Here, the “battle” between new and old Portland is playfully enacted by the two main characters - Paul Bunyan, who has stepped away from his post in North Portland, with his big ax bent on razing the old, and “The Spirit of Portland” (the woman from the city’s symbol), who wants to defend and preserve the past.

“People feel so passionately about living here and what it means to live here,” he said. “Everyone has really strong opinions about the city and where it’s headed.”

How does Howard plan to take all that passion and translate it into “playful”? The key, he said, is understanding Portland’s essence. Sure, there are the shared values like plaid and strong coffee. But what Howard sees at the core of the city’s enduring character can also be described by what he’s been doing all along — creating fun things with your friends and not taking the results too seriously.

“There’s still room to try stuff. That’s what is attracting people here,” he said.

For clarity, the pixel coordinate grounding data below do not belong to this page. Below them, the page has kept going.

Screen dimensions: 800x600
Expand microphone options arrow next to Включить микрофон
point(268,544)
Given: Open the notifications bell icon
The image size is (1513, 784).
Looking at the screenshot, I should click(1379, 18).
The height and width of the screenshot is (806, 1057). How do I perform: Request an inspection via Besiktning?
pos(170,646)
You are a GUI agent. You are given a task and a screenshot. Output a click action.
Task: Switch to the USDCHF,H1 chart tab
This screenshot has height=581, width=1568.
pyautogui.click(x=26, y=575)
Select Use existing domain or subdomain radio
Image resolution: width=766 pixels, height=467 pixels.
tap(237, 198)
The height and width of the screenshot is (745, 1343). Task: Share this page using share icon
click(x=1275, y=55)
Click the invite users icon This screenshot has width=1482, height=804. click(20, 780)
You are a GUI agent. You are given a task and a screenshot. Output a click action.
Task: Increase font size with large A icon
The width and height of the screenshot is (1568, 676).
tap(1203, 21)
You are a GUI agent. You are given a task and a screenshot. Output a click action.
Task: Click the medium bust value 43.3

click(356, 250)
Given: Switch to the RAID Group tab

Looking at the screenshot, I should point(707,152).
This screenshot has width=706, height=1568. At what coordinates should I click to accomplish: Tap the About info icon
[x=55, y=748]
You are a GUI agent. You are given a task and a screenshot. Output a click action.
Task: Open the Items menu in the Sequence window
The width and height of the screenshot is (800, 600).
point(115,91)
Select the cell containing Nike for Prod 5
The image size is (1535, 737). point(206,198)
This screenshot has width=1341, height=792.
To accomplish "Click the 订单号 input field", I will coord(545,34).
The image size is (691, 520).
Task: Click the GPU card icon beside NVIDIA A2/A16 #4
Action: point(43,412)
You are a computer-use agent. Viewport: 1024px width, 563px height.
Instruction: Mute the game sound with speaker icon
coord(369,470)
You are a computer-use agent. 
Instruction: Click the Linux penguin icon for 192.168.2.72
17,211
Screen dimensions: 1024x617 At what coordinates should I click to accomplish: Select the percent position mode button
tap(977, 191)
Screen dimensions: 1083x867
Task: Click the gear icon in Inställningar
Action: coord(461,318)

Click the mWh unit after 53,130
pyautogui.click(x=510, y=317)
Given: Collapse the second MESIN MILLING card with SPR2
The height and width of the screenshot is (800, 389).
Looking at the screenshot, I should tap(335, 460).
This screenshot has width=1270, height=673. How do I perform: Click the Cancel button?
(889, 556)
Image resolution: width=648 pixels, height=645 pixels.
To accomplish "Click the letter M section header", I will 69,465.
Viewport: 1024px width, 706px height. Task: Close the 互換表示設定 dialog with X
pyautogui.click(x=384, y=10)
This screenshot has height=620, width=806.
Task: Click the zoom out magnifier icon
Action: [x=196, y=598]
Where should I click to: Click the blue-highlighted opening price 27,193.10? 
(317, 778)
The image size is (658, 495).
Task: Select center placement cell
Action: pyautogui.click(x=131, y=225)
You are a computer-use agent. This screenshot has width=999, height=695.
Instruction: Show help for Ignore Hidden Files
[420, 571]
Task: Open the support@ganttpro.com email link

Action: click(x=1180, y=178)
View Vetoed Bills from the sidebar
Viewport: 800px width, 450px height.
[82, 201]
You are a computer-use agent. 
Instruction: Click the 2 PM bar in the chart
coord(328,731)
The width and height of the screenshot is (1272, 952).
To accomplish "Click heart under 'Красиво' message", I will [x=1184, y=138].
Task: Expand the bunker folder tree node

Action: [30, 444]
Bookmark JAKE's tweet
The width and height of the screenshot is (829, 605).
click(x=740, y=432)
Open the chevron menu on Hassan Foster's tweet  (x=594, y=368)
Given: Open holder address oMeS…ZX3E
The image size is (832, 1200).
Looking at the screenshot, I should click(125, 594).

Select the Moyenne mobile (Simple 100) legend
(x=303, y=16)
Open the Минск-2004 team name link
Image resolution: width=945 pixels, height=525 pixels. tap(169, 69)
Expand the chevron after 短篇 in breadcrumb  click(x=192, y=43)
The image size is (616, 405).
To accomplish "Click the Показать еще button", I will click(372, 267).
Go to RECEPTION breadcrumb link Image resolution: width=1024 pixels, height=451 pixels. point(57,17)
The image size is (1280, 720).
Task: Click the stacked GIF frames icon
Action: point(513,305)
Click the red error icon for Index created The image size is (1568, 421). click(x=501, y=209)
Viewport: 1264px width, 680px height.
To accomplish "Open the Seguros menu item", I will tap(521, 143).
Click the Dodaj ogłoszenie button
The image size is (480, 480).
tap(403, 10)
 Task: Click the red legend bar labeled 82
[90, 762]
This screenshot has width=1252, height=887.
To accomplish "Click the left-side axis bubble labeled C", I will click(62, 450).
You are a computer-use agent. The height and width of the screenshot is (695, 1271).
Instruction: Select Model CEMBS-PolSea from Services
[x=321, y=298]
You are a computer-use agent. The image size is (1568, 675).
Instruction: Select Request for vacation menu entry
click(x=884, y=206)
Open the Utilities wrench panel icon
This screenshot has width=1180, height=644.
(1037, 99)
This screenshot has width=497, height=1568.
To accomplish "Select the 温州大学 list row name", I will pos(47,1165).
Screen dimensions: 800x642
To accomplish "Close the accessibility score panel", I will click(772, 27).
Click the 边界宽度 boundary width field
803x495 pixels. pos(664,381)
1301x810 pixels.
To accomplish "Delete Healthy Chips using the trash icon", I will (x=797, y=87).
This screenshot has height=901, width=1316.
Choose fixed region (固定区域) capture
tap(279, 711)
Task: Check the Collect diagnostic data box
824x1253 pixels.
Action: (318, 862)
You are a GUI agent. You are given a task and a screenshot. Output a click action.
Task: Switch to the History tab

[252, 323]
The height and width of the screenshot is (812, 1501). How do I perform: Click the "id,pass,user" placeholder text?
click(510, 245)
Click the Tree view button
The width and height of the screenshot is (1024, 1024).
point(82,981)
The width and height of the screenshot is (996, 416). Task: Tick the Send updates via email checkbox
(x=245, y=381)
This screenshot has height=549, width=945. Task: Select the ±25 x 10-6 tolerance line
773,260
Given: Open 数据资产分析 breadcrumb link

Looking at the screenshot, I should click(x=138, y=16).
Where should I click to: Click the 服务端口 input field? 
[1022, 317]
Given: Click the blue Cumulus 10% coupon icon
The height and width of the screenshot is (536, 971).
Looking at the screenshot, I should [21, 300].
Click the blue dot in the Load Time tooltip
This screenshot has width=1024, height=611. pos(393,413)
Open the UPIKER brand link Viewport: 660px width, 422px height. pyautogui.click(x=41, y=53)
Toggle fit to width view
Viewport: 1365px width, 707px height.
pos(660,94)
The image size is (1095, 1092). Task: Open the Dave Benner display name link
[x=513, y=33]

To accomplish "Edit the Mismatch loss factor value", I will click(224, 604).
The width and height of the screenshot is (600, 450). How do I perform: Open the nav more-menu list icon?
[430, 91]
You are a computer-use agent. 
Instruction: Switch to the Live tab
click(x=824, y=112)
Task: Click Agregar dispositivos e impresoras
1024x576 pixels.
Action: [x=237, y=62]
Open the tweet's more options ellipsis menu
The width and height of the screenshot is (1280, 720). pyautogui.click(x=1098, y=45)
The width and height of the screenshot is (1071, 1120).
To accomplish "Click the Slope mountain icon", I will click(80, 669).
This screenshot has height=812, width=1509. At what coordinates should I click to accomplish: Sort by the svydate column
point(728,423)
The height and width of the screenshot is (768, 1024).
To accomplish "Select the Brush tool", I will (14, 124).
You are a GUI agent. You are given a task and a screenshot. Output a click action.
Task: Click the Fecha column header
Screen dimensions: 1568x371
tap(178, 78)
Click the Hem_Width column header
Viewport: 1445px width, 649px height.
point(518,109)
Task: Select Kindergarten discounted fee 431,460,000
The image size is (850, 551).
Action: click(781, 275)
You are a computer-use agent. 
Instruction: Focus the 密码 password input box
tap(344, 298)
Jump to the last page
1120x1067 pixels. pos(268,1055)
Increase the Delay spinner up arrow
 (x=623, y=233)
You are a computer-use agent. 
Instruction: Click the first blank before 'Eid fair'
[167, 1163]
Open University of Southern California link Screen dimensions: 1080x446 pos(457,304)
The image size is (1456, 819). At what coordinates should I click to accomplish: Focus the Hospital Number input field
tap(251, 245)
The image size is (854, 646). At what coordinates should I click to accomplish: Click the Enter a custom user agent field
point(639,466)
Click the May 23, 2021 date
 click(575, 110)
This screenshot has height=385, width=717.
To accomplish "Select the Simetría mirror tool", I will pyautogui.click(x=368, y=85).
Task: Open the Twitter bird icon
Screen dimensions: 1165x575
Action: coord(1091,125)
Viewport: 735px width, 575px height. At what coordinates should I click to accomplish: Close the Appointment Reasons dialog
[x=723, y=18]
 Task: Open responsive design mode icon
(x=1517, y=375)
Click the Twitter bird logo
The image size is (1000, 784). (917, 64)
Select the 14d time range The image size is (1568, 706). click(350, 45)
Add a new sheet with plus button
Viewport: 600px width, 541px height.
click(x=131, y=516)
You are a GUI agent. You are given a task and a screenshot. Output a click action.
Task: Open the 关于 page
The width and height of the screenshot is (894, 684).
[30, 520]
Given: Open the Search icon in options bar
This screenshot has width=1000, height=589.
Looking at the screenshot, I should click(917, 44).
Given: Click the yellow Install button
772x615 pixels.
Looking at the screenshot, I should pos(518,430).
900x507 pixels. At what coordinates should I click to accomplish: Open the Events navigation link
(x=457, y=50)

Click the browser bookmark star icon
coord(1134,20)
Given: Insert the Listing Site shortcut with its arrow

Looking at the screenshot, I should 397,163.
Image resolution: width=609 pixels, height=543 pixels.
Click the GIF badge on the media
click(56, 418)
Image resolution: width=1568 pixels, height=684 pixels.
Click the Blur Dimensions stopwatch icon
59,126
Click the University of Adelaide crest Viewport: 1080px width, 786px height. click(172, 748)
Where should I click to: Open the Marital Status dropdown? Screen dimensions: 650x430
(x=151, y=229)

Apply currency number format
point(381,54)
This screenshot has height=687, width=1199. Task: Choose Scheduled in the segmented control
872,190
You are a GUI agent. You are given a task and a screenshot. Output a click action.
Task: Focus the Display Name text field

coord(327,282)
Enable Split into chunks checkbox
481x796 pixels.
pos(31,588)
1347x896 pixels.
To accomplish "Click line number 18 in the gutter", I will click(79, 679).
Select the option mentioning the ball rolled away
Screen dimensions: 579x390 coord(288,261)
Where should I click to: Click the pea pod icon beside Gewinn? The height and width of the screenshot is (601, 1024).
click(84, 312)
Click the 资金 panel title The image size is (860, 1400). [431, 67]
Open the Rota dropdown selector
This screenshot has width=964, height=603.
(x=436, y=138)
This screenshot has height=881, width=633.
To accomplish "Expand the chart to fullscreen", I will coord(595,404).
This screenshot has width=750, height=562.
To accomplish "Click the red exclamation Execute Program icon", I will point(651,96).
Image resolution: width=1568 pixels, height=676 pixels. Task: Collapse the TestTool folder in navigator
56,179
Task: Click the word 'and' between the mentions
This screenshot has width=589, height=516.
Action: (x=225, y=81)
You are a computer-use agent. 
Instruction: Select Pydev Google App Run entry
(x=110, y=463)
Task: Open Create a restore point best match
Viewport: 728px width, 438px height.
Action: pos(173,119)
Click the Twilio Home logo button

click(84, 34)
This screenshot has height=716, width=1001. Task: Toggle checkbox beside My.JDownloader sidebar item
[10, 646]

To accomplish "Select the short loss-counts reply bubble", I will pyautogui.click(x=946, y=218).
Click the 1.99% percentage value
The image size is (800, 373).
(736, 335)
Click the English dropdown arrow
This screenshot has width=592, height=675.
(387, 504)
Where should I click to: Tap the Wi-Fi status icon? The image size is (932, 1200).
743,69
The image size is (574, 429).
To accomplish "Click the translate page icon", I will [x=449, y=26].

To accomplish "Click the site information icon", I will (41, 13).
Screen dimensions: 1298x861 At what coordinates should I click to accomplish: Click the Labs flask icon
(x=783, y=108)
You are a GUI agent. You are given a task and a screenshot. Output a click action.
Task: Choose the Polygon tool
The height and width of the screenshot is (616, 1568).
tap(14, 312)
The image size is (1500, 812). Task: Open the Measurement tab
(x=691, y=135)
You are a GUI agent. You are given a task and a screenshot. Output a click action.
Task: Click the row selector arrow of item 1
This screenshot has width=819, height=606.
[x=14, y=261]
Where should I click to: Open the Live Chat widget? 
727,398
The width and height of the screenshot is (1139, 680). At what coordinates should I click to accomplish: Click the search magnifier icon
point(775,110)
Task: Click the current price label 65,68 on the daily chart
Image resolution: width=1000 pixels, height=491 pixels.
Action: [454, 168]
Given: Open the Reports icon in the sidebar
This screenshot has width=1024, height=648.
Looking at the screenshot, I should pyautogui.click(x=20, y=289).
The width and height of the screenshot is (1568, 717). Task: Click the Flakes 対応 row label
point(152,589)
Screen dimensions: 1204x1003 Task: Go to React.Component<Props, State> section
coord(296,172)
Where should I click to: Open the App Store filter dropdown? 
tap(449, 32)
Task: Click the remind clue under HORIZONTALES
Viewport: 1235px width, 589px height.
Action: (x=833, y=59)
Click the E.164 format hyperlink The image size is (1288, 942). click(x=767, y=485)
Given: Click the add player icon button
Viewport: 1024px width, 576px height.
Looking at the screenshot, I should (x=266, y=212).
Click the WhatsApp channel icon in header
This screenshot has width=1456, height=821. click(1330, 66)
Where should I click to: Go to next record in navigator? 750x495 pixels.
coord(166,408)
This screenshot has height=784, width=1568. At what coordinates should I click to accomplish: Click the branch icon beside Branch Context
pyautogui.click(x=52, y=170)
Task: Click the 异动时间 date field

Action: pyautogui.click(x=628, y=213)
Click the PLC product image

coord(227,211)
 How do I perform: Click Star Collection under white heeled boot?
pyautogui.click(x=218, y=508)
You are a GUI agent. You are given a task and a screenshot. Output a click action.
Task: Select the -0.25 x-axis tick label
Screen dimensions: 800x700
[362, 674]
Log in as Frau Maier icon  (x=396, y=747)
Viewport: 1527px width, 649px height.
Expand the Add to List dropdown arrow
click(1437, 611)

As Paul Bunyan and the Spirit of Portland make their not-too-serious way through “Battlefield Portland’s” rapidly changing neighborhoods, Howard knows his hometown will never be the same. But he has faith that the city’s particular style of “weirdness” will win out. That faith is also based on observations he made while living in San Francisco when the dot-com money started to pour in.

“That money was like a white napkin thrown over a red wine stain: eventually the real stuff started to seep back through,” Howard said.

Howard hopes to have his new film ready for viewing by this fall. But will the film “Battlefield Portland” translate to a wider audience with such specific local references?

Howard’s response is characteristically Portland: “I hope so … but it’s OK if it doesn’t.”